Alfred Rosenberg (1893–1946) was one of the principal theorists of the Nazi movement. A Baltic German, Rosenberg was instrumental in devising Nazism’s racial policies and advocated a new mystical ‘religion of the blood’ to replace Christianity. He was sentenced to death at the Nuremberg trials and hanged.

2

Selma Lagerlöf (1858–1940) was a Swedish writer and the first woman to win the Nobel Prize in Literature (1909). Her short-story collection Kristuslegender was published in 1904.

3

‘March Hares’ – a disparaging term (German: Märzhasen ) used by old Nazis who had been in the party since its inception in the early 1920s to refer to new party members who rushed to join after Hitler’s accession to power in early 1933.

4

Teller mines were German anti-tank mines commonly used in the Second World War. Their name derives from the German word Teller meaning ‘dinner plate’, a reference to their shape.

1

‘only one arm’ – an allusion to General Hans-Valentin Hube, who had lost his right arm at the Battle of Verdun in 1916. Hube commanded the 16th Panzer Division during Operation Barbarossa and Fall Blau (‘Case Blue’), the German army’s summer offensive in southern Russia in the summer of 1942. He was later given command of the XIV Panzer Corps.

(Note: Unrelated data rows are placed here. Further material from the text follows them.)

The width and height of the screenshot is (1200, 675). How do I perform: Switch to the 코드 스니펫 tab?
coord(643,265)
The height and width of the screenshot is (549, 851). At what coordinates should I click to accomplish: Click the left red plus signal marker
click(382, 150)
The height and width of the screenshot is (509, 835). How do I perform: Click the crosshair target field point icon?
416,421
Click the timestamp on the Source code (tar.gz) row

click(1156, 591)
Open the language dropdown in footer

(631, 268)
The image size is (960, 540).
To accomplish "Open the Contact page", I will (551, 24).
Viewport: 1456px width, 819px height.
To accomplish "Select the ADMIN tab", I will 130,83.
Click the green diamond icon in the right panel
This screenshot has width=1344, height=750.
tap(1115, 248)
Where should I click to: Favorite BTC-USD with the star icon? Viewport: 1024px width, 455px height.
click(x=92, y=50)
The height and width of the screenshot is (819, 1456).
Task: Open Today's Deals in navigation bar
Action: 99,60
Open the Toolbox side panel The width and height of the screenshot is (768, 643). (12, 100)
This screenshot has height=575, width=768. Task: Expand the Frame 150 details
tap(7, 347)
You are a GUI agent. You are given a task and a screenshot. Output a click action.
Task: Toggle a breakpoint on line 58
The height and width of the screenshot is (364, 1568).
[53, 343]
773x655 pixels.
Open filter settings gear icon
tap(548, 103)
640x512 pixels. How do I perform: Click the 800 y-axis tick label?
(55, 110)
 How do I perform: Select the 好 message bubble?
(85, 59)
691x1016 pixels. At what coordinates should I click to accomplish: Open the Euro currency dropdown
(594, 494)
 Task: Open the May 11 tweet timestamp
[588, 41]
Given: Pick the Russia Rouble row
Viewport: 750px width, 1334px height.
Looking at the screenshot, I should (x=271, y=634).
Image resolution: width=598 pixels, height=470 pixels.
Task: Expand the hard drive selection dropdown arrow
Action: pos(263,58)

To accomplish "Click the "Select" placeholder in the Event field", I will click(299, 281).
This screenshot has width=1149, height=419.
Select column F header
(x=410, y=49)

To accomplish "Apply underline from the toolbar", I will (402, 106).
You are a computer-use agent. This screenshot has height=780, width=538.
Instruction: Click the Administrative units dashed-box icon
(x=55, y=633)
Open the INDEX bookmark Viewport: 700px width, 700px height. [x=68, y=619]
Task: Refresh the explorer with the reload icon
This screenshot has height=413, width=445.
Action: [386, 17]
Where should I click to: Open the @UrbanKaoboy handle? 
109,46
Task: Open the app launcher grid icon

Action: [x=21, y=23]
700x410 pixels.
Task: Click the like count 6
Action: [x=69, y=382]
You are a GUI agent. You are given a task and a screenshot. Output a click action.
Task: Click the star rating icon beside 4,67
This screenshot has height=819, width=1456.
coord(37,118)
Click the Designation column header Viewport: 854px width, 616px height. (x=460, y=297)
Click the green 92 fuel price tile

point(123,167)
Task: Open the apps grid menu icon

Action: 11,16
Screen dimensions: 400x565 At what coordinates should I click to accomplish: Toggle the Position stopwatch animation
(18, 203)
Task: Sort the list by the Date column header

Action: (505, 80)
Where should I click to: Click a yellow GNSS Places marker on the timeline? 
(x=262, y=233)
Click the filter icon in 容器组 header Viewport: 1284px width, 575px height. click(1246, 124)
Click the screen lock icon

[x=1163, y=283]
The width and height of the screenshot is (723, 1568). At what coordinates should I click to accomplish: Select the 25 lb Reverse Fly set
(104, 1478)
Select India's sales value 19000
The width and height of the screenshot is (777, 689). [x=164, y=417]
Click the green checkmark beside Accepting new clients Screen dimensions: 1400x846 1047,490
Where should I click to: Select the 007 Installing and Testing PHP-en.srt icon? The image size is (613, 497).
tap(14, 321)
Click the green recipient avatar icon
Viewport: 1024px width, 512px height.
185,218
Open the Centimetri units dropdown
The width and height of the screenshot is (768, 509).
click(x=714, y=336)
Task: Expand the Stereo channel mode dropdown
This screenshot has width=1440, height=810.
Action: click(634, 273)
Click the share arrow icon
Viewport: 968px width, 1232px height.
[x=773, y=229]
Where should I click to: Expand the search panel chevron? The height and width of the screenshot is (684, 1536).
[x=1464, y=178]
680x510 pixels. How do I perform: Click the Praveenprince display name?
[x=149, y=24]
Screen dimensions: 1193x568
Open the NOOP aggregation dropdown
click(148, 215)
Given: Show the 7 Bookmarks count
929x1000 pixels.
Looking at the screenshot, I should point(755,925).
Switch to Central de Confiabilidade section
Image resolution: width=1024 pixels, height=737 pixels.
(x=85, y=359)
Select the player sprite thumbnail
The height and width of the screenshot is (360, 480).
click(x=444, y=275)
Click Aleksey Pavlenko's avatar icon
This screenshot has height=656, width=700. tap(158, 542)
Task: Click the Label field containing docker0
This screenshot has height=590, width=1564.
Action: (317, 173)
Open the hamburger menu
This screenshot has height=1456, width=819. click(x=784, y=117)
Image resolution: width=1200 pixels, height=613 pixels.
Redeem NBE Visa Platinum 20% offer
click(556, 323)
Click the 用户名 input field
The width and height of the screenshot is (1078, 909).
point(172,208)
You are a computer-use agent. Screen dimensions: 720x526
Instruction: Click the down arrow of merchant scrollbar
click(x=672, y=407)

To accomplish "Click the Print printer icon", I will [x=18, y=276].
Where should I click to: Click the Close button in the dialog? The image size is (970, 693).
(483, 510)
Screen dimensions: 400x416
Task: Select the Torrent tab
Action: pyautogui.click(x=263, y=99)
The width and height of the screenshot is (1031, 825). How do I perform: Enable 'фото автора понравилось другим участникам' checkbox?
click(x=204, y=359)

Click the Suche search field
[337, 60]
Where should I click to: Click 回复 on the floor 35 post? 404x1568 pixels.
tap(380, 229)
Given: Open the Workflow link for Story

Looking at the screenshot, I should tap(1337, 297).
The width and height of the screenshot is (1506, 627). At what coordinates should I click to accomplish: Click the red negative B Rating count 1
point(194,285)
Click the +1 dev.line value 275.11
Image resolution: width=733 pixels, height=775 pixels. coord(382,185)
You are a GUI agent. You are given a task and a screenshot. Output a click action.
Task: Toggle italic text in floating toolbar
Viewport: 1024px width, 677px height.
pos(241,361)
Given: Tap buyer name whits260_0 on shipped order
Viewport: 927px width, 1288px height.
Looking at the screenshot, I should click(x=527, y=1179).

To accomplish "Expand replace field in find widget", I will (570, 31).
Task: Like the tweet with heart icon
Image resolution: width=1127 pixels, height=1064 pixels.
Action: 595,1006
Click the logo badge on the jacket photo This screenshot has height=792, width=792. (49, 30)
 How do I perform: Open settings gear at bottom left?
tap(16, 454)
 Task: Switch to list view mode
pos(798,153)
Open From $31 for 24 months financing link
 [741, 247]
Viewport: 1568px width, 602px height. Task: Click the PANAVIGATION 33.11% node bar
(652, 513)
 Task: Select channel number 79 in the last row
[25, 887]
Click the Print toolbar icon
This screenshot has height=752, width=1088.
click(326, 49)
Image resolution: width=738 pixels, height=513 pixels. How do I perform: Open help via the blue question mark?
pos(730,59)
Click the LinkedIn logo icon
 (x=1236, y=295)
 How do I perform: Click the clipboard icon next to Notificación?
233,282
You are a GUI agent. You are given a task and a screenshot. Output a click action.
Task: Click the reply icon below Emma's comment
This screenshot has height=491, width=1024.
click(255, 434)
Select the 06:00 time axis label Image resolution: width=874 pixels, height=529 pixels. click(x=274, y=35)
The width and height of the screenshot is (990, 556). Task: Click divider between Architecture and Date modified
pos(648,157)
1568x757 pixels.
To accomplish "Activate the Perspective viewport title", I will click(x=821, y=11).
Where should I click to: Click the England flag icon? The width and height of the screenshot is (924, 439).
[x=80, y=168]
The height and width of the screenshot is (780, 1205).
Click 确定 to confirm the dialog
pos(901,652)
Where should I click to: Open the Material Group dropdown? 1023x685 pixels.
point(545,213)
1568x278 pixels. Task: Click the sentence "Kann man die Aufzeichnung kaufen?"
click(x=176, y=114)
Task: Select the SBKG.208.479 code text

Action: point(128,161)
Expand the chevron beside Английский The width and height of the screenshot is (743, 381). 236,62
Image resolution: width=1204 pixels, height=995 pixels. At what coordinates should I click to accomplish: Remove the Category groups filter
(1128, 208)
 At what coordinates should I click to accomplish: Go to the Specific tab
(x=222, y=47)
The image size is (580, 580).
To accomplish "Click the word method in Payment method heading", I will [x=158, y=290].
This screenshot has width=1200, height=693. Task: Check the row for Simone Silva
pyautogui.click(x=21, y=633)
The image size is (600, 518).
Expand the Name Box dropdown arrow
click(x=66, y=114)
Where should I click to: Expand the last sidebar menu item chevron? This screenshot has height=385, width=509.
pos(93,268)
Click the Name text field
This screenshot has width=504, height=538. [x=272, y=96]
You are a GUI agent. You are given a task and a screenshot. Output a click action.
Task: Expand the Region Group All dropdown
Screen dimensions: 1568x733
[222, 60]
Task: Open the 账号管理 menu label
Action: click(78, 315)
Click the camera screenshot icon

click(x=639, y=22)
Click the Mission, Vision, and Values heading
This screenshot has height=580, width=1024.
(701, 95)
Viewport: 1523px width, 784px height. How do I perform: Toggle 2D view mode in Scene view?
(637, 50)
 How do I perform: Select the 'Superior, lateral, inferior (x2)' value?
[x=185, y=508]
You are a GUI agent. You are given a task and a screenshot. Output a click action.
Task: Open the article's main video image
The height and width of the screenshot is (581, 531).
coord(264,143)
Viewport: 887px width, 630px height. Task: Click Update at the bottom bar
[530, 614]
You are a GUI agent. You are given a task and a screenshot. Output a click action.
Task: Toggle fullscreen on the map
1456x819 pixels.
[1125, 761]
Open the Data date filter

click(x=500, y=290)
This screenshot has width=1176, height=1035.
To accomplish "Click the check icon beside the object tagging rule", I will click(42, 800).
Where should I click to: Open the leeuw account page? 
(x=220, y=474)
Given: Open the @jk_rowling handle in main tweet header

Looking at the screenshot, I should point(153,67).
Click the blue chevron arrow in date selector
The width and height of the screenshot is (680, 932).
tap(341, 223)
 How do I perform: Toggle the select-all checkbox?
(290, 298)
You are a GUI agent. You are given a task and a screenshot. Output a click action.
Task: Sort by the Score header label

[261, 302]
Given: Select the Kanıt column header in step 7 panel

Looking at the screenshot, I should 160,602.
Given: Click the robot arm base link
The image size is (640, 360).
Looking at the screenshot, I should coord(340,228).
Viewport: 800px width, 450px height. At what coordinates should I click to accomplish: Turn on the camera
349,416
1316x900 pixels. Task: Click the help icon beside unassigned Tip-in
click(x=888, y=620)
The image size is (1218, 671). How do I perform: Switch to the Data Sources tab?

Hube, an extremely able and widely respected commander among both fellow officers and men, was ordered by Hitler to fly out of the Stalingrad Cauldron in January 1943 but refused; in response, Hitler ordered members of the SS to fly in and force him to leave at gunpoint.

1

‘Greatest Commander of All Time’ – German: Größter Feldherr aller Zeiten , abbreviation GröFaZ . A term of adulation for Adolf Hitler, coined by the obsequious Field Marshal Wilhelm Keitel, supreme commander of German forces, after the triumphant Blitzkrieg of 1940 against the Low Countries and France. Later in the war, as defeats mounted for the Nazis, and especially in the aftermath of Stalingrad, the abbreviation began to be used ironically, particularly by opponents within the armed forces.